*Dataset records*
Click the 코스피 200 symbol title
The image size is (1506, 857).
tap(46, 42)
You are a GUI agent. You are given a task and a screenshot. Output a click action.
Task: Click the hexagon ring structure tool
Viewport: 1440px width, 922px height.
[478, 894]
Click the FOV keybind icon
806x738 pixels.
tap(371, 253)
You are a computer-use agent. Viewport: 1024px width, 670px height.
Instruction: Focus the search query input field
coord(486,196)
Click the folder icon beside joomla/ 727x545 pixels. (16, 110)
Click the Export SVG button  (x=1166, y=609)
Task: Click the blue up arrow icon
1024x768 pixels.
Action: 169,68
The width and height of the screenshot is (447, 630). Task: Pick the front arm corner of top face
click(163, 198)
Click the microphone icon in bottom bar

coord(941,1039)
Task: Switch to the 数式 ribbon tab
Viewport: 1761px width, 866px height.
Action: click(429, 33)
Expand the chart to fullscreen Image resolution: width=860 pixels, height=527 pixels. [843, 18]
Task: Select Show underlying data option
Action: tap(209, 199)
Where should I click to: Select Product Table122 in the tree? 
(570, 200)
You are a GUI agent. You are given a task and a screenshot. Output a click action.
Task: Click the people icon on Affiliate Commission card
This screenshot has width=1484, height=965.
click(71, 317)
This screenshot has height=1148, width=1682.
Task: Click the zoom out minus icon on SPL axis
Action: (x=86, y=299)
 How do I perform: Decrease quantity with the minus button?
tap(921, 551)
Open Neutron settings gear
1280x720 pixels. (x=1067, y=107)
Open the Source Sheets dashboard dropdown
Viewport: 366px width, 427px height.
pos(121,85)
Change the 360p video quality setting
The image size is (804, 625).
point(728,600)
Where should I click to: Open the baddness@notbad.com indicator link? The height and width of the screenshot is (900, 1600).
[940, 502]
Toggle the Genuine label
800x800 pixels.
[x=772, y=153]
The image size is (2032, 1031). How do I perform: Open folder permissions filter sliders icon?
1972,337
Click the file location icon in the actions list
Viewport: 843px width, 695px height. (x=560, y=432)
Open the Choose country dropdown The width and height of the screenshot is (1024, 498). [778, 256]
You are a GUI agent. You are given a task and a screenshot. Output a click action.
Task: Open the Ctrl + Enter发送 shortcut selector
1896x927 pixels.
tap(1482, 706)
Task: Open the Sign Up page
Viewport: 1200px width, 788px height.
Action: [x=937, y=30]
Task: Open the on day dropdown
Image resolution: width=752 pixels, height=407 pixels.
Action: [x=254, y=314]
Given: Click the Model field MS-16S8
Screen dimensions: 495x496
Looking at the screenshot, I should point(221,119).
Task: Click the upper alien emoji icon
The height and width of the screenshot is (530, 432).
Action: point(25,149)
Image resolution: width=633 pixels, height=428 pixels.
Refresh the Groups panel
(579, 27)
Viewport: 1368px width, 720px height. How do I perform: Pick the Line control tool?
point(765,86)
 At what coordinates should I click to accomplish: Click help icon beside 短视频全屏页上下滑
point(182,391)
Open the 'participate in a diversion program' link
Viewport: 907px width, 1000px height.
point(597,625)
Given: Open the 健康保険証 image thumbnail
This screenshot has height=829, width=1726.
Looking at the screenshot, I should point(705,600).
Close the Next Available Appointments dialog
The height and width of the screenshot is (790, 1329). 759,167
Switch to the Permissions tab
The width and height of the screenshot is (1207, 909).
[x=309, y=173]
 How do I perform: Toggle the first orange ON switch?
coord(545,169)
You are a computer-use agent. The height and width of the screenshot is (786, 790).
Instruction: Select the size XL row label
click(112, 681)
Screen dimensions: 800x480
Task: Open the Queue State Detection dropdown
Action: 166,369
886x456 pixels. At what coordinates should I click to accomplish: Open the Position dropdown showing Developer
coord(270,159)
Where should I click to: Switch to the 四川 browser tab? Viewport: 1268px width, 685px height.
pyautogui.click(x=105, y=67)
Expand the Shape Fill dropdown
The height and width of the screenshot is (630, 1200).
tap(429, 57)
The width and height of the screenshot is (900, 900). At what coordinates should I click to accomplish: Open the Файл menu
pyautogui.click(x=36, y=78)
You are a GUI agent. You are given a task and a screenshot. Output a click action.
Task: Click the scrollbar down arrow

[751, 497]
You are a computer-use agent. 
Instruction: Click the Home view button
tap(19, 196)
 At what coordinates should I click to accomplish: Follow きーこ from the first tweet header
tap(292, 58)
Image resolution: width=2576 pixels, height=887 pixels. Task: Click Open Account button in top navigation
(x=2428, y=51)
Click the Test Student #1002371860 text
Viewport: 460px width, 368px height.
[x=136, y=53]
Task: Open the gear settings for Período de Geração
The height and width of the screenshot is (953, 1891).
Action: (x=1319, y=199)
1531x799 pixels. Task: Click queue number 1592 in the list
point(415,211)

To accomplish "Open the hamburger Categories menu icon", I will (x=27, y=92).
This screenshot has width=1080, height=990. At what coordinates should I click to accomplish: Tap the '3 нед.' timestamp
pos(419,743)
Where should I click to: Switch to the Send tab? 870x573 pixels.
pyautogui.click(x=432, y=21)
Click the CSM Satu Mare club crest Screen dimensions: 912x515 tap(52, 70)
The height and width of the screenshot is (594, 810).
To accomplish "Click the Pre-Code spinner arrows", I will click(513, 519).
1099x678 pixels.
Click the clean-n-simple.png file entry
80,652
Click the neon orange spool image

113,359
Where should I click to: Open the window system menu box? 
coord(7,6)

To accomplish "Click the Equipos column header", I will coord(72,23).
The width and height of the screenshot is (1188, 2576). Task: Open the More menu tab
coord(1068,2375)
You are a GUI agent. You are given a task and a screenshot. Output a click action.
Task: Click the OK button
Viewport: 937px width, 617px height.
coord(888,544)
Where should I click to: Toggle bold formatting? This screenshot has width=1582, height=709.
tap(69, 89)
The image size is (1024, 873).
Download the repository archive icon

*What the task asks*
Look through the entries above and quote exactly the lines from the line with "1099x678 pixels." to the line with "The image size is (1024, 873).", counting both of those lines.

*Answer space*
1099x678 pixels.
Click the clean-n-simple.png file entry
80,652
Click the neon orange spool image

113,359
Where should I click to: Open the window system menu box? 
coord(7,6)

To accomplish "Click the Equipos column header", I will coord(72,23).
The width and height of the screenshot is (1188, 2576). Task: Open the More menu tab
coord(1068,2375)
You are a GUI agent. You are given a task and a screenshot. Output a click action.
Task: Click the OK button
Viewport: 937px width, 617px height.
coord(888,544)
Where should I click to: Toggle bold formatting? This screenshot has width=1582, height=709.
tap(69, 89)
The image size is (1024, 873).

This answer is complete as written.